**Task description**
No line before the one holding "Task: Click the" is wanted; restate word for word that line and all lines after it to the end of the entries, excluding pictures.

(Dataset entries)
>>>
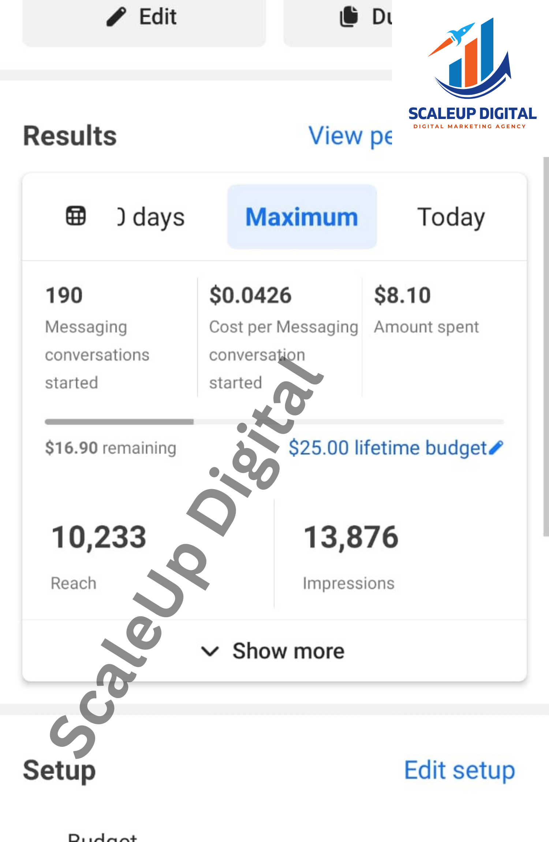Click the budget spent progress bar
549x842 pixels.
[x=274, y=422]
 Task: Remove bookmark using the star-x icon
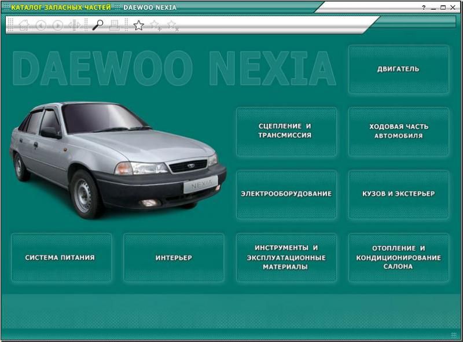[x=172, y=25]
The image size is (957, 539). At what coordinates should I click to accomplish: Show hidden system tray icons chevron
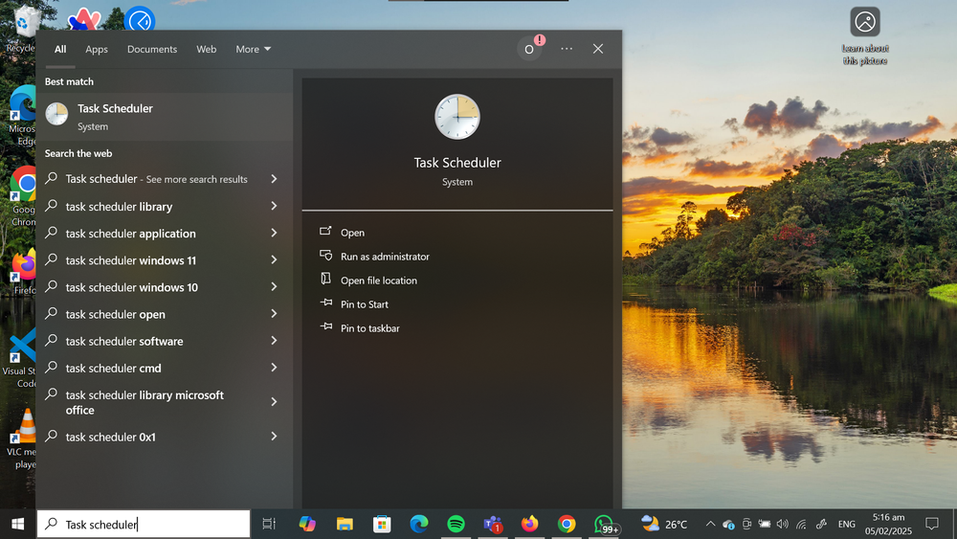[x=710, y=524]
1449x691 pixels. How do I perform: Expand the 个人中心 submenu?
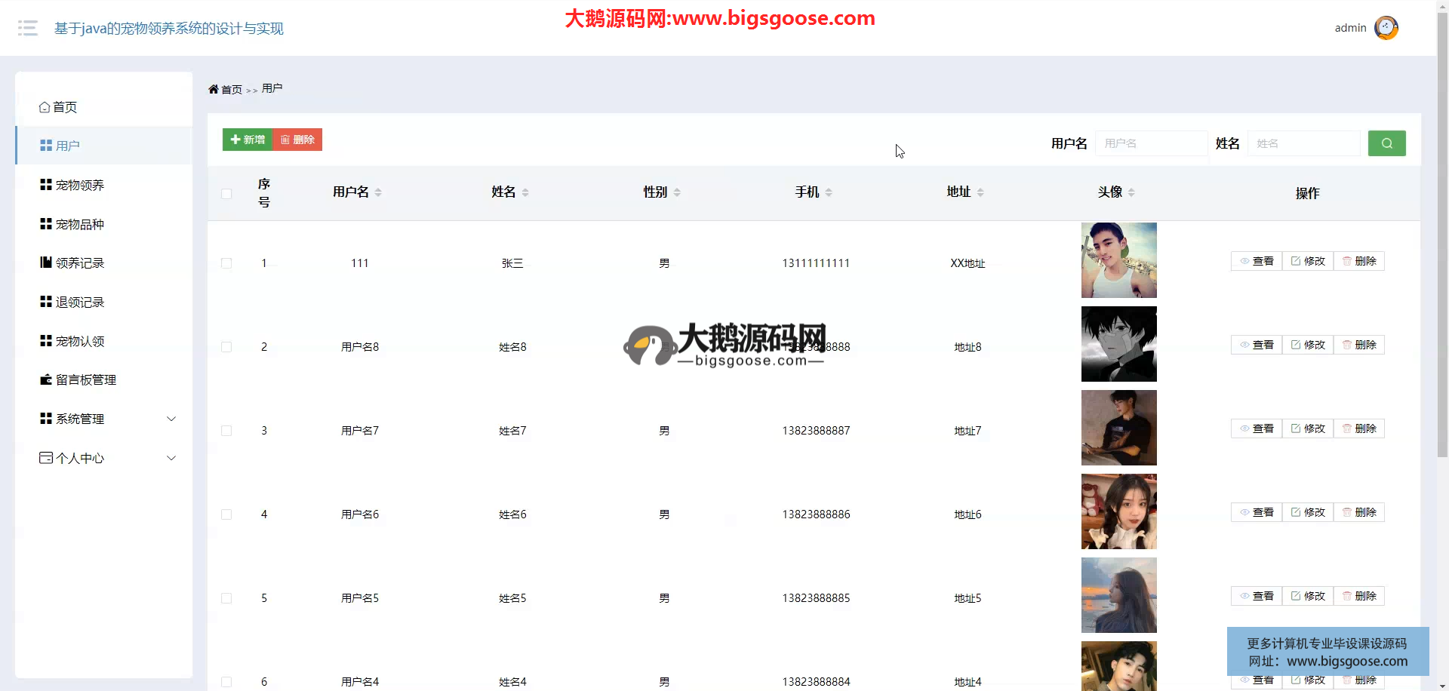point(171,458)
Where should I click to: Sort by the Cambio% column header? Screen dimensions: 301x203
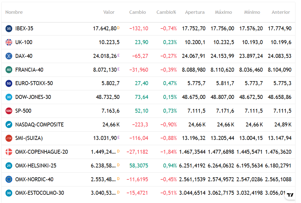(x=166, y=12)
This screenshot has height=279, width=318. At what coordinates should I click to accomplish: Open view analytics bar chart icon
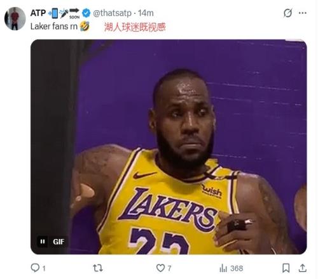pyautogui.click(x=223, y=268)
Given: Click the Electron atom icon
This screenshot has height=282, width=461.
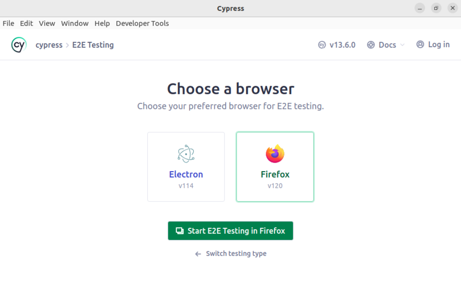Looking at the screenshot, I should (186, 154).
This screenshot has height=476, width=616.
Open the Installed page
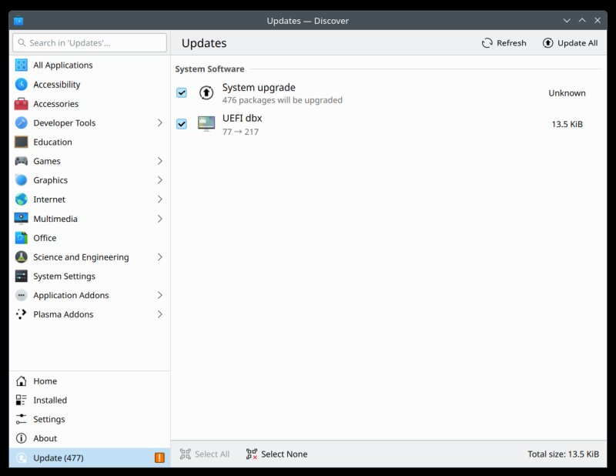pyautogui.click(x=50, y=401)
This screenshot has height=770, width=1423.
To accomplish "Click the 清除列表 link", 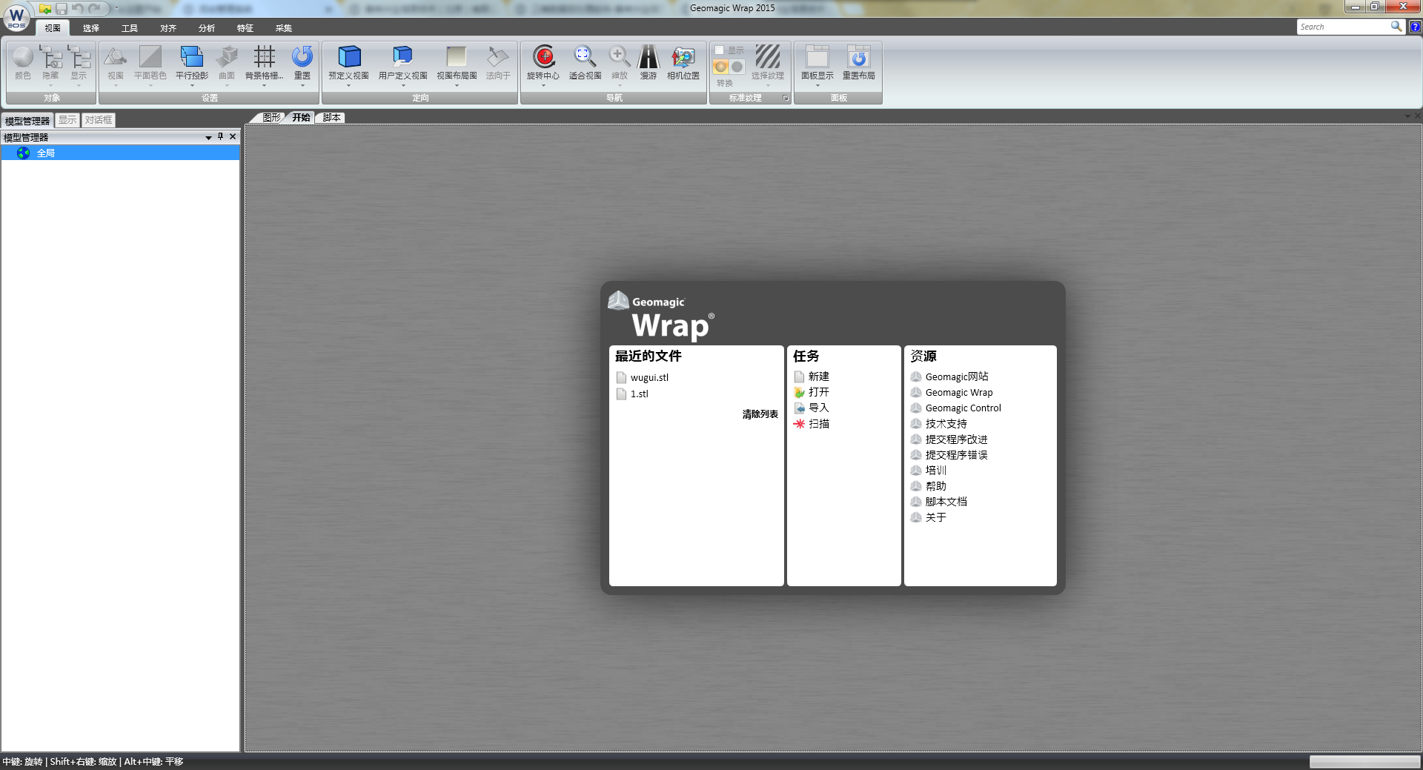I will tap(760, 414).
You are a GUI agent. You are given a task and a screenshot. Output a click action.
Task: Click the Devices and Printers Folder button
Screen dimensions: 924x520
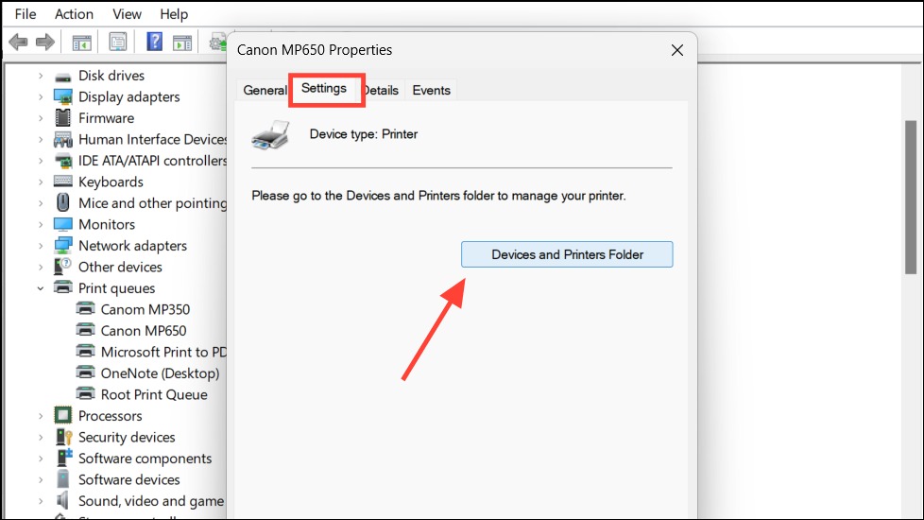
<<<
**Response below**
Task: Click the Devices and Printers Folder button
Screen dimensions: 924x520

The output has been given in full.